Instructions for the task:
From the records, report how many lines hold the word "اخبار", with the number as the sole reply.

Collected data:
____________

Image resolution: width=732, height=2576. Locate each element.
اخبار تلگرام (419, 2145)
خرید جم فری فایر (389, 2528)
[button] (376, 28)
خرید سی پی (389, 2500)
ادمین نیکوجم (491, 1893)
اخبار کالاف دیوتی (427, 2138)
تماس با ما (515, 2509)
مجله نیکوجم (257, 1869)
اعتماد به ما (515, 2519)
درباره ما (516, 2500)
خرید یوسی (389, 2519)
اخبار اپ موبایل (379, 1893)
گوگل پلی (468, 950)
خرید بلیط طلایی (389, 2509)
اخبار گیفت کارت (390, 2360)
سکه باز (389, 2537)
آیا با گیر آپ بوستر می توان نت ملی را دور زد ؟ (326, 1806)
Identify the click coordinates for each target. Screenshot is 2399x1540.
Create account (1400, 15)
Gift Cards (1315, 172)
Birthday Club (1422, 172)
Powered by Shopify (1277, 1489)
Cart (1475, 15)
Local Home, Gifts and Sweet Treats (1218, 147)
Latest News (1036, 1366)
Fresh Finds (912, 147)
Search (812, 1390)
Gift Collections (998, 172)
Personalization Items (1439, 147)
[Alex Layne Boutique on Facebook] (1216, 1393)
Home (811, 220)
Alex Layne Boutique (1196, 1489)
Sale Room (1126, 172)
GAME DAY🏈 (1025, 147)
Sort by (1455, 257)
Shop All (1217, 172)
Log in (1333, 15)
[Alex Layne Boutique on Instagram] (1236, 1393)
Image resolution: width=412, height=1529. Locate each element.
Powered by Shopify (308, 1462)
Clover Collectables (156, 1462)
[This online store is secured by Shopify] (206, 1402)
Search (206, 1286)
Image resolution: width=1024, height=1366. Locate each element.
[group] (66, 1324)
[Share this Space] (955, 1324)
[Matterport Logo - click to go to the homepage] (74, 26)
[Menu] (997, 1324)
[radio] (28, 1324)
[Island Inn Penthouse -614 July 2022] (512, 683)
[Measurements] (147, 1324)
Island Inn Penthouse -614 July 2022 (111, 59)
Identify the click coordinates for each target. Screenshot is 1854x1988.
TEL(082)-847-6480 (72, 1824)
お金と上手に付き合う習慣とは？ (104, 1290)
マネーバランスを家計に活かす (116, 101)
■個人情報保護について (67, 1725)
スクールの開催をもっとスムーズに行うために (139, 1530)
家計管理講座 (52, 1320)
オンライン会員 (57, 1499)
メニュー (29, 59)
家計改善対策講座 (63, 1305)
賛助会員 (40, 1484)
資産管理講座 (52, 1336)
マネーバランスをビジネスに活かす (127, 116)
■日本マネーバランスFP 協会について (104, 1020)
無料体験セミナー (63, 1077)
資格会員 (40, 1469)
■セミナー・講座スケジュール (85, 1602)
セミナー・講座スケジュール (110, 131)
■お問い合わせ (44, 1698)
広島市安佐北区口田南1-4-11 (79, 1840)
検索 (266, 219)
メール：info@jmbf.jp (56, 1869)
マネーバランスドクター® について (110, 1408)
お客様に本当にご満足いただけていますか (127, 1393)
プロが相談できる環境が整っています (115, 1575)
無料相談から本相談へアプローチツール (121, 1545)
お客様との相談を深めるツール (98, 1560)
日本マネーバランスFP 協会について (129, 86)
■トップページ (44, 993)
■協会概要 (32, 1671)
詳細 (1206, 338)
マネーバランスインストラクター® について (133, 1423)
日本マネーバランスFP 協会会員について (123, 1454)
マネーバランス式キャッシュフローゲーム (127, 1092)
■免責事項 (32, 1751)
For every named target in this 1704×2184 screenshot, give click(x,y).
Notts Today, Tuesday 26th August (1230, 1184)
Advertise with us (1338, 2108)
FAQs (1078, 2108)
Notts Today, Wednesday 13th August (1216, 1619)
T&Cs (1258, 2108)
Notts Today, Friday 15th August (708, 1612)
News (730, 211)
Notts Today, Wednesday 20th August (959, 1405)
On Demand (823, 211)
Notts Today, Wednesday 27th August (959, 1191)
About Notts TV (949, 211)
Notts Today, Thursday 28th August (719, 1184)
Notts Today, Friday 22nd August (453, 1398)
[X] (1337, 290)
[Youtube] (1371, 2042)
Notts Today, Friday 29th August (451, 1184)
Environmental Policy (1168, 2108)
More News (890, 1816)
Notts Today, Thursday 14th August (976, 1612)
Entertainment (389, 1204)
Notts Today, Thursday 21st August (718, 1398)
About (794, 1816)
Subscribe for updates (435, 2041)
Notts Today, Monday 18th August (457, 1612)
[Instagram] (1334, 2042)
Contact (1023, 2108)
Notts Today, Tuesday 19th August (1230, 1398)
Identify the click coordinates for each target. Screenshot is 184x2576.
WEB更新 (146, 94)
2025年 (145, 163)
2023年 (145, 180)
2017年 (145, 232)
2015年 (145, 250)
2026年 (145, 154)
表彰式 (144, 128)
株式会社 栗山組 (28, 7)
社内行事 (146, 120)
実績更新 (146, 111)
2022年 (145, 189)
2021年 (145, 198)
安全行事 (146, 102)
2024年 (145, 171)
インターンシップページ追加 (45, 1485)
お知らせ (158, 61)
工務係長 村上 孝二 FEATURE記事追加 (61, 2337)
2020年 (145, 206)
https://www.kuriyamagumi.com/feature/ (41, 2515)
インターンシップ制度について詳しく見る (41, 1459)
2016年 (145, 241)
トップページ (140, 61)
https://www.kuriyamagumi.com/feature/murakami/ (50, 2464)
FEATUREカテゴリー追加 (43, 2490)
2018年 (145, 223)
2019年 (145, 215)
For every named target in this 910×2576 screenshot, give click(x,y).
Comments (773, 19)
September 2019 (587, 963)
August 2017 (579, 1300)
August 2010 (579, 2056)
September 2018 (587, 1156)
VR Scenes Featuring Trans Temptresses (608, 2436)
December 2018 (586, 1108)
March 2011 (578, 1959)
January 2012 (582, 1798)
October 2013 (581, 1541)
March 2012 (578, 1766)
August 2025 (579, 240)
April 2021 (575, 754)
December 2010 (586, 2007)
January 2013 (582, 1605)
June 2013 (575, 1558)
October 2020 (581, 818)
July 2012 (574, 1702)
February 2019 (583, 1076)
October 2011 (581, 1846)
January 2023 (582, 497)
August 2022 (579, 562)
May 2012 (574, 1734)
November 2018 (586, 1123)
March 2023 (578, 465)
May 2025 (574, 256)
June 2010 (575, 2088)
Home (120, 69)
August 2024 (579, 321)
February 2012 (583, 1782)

____________

Your solution:
4